There were noticeable omissions in the Budget, which was presented yesterday by Chancellor Suank, but the energy networks have been broadly positive about the steps made, including £800 million pledged for carbon capture and storage and £500 million for EV infrastructure.
Current± caught up with the Energy Network Association’s head of innovation Randolph Brazier to see how the changes could benefit DNOs, as well as the local benefits and what to expect from the white paper.
Can you just tell me your initial reaction to the budget?
The scale of the funding, the sort of energy related funding anyway, is something we’ve been asking for for a while. Previously, we’ve gotten bits and pieces here and there but to transition to net zero in a timely manner – basically in 30 years – the scale we’ve now seen, the £500 million and the £800 million, that is the sort of scale that we’re talking about to make sure that that happens.
That’s the sort of scale that we need to continue to see going forward. The initial reaction is obviously we’re quite happy. We weren’t expecting it, or weren’t expecting it to this scale anyway.
With the EV fund for businesses, will that take any of the pressure off for DNOs regarding grid connections?
It depends on how they cut this funding up and allocate it. If that funding does include money for reinforcement, or if it includes money for the EV charge points to also have associated things like storage or other flexible technologies, that can potentially take the strain off the grid as well.
I guess it really depends on exactly how that money’s going to be chopped up.
Was there anything that you were hoping for from the budget that wasn’t included?
Again, it depends on how it’s cut up a bit. But speaking on behalf of our gas network members, I think we were hoping for something related to hydrogen.
Now, you could argue that the CCUS could obviously support hydrogen as well, it just depends on exactly how that’s going to be spent. But I think it would have been nice to hear something on hydrogen.
With the CCUS, how optimistic are you for the technology going forwards given how many challenges there have been in developing it?
It’s pretty unknown. But that’s exactly why we have innovation so that we can trial and test these technologies, and learn fast to see if they are going to work or not.
We’re hopeful, I would say, but we’re still cautious because it hasn’t been delivered at commercial scale yet.
Were there any particularly positive aspects of the Budget you’d highlight?
What has clearly come out of the budget – which we totally support and agree with – is that there’s a focus on local policy as well and local installations. For the high power charge points and the CCUS clusters, that’s really going to affect local communities in a positive way. And we believe that you need to marry that local and that national policy.
I think the budget recognises that which we’re quite happy about.
Do you think that there was less focus on renewables because of their maturity compared with CCUS and EVs, or do you think that that’s something that the government will expand on in the energy white paper?

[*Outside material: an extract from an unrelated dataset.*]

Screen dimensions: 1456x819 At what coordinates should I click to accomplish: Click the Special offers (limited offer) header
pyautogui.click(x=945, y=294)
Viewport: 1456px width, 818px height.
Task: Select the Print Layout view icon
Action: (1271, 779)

It’s a good question. On the decentralised sources perspective, we’ve got over 30GW of distributed generation connected, and we obviously have a smart export guarantee now. So I think that that is fairly well supported, and that is well underway.
Specifically from a network perspective, though, we’ve obviously got the Open Networks Project, which is looking to create that smart grid, particularly at a local level. That will involve some level of investment as well, but whether that should have been in there or not? You could probably argue that the detail could be in the white paper, but also, it’s going to be critical to reflect that in the RIIO-2 plans.
I think it didn’t address RIIO-2, probably because it’s at too high a level, but we want that to be reflected well in the RIIO-2 plans. And that kind of goes back to what I was saying before with the EV charge points.
Obviously, it’s great to rollout all these high powered charge points, but the network needs to be able to support them. So whether or not they included that funding for the networks in that or not, that’s probably going to be determined in the white paper.
But certainly we need that investment in networks to support the technology.